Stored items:
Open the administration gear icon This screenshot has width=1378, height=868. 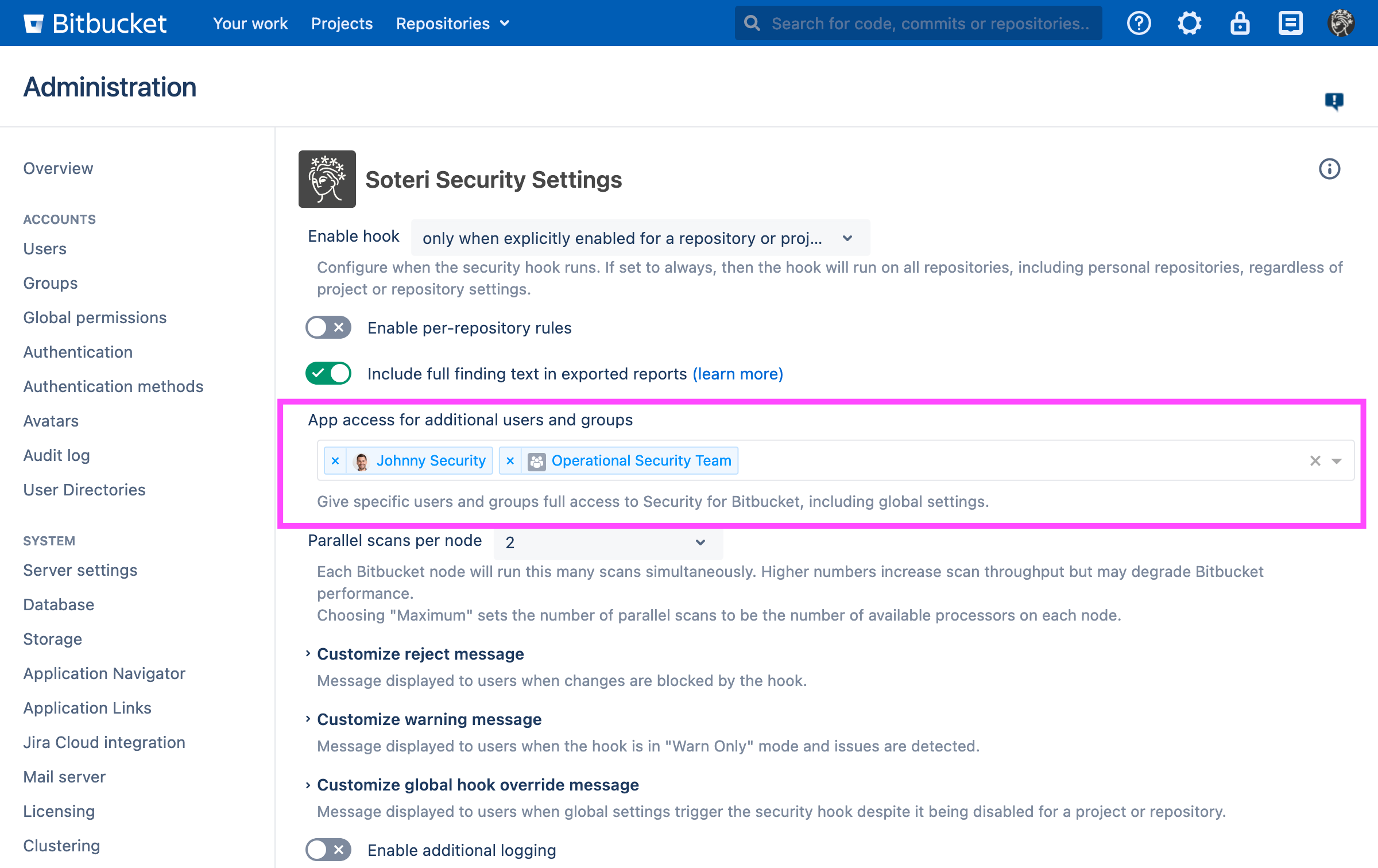tap(1189, 24)
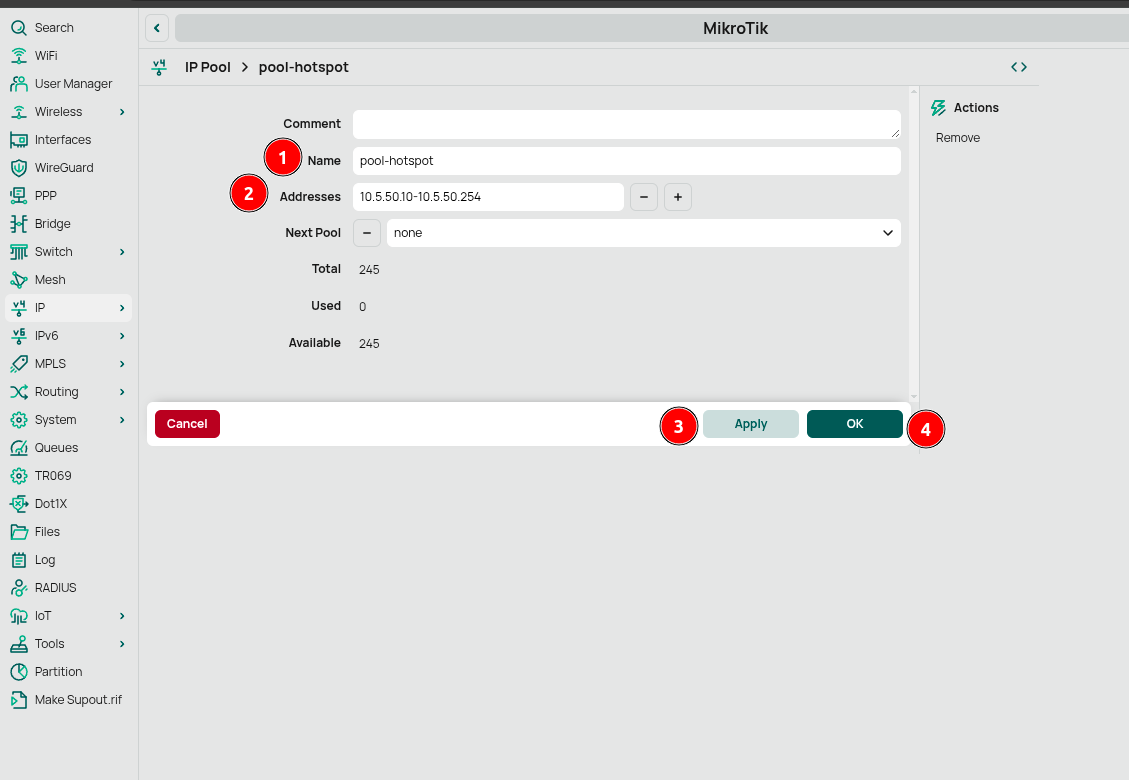Open the RADIUS icon in sidebar
This screenshot has width=1129, height=780.
[18, 588]
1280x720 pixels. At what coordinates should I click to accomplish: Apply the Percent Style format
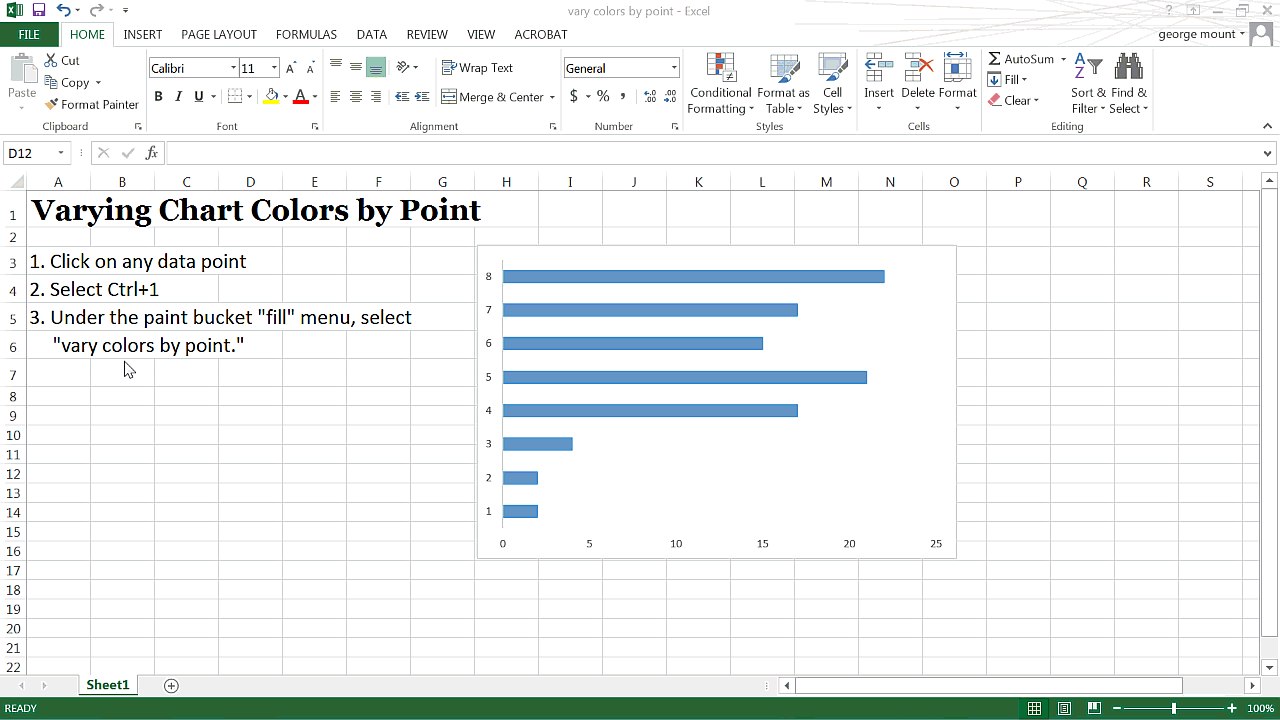(601, 97)
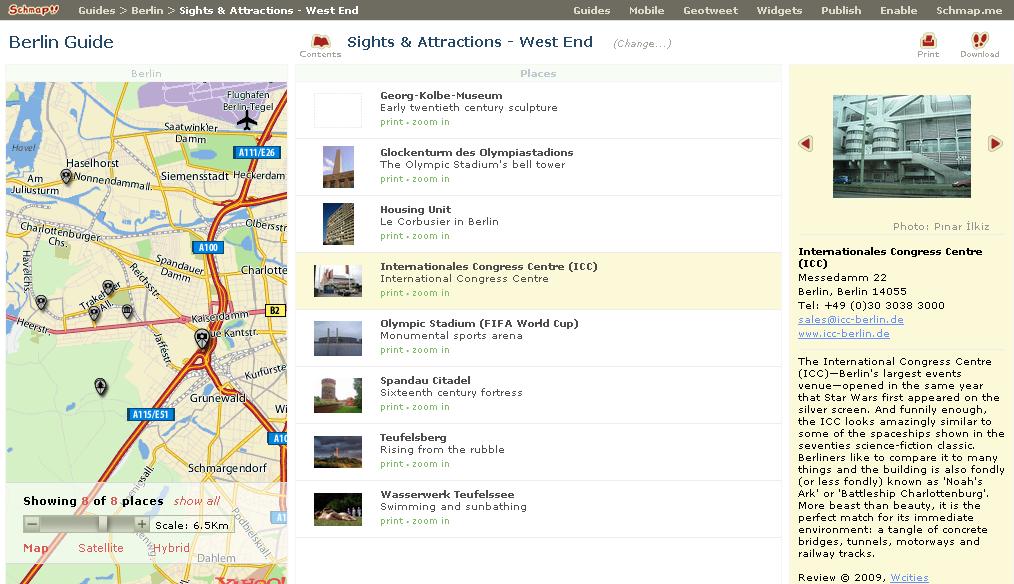Open the Spandau Citadel thumbnail
Viewport: 1014px width, 584px height.
(x=338, y=395)
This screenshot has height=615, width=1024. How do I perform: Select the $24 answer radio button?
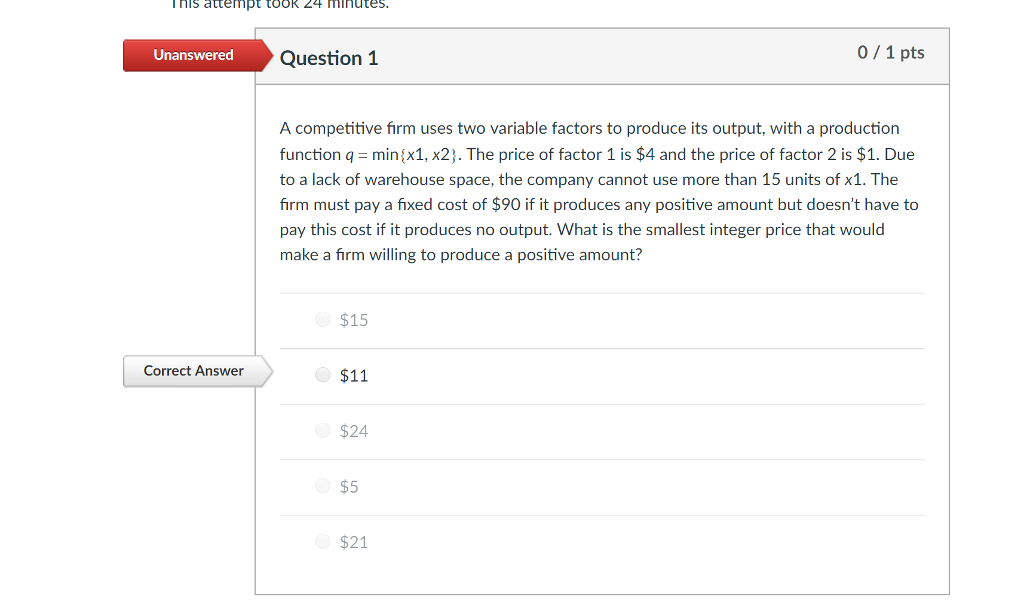[323, 430]
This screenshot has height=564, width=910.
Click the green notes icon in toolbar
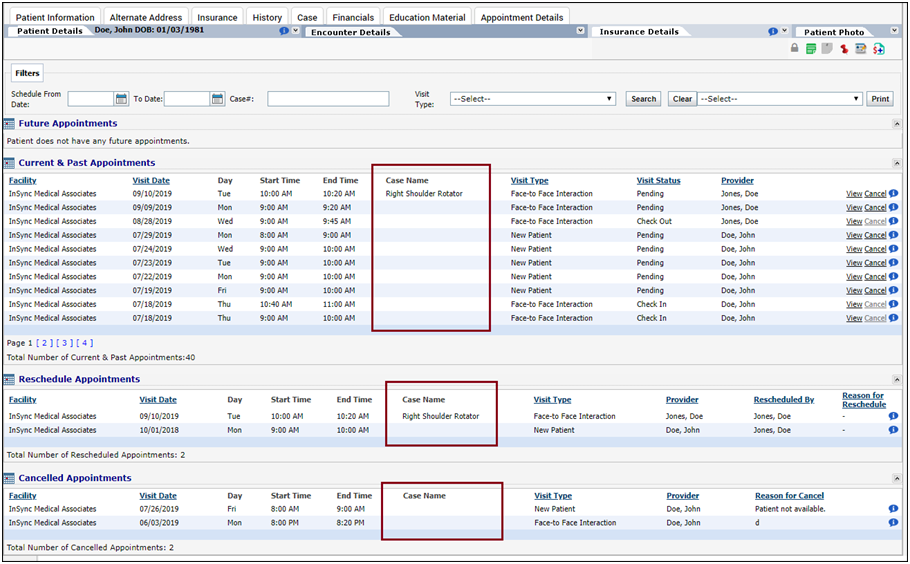tap(811, 48)
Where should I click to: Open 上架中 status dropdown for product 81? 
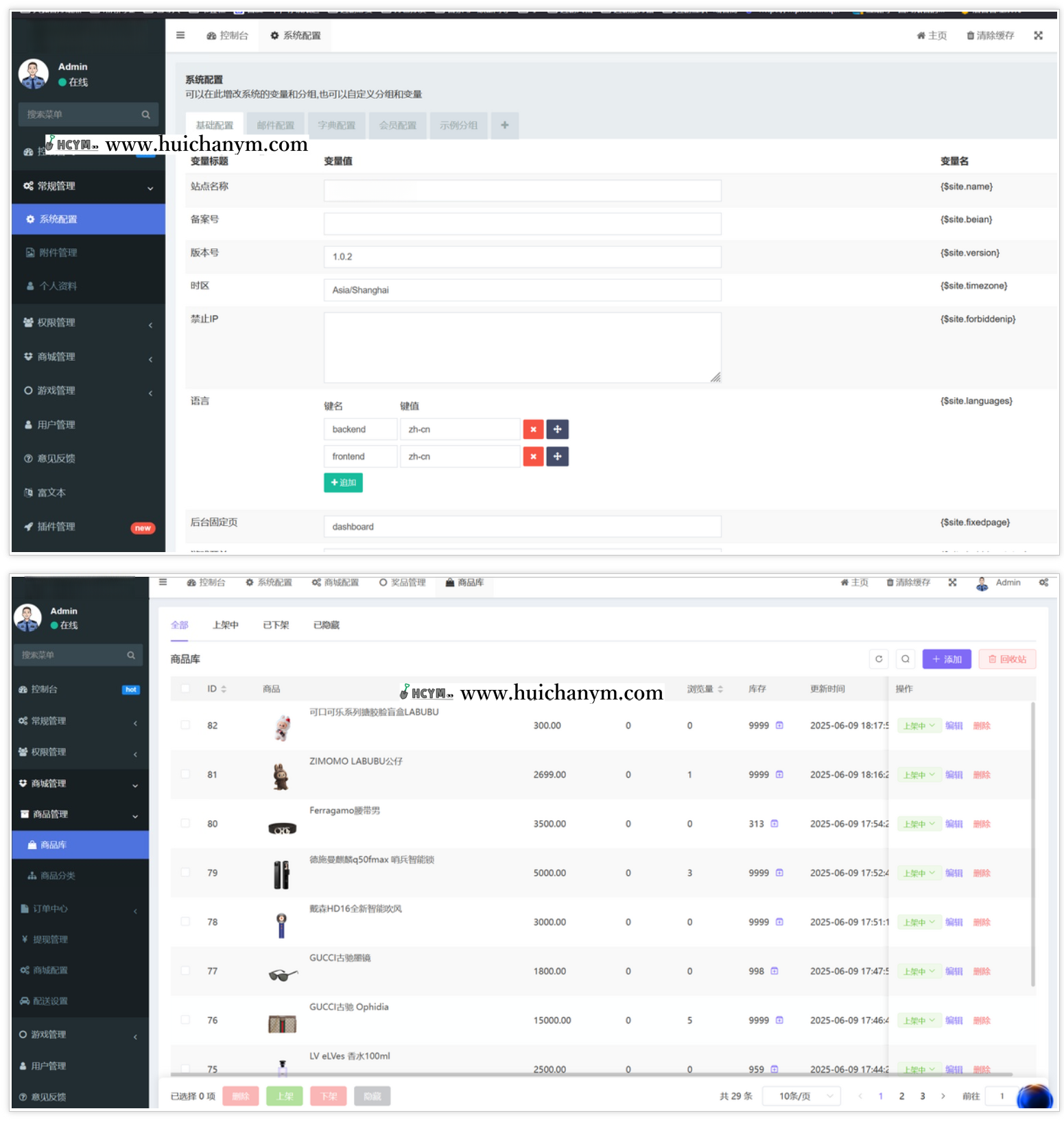[919, 775]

**What is needed**
Your copy should begin at the line containing "This screenshot has height=615, width=1024." and end at the last line of the data above, matching each line exactly and holding no pictures.

**Task output**
This screenshot has height=615, width=1024. How do I perform: Select the $24 answer radio button?
[323, 430]
This screenshot has height=564, width=910.
Click the green notes icon in toolbar
tap(811, 48)
Where should I click to: Open 上架中 status dropdown for product 81? 
[919, 775]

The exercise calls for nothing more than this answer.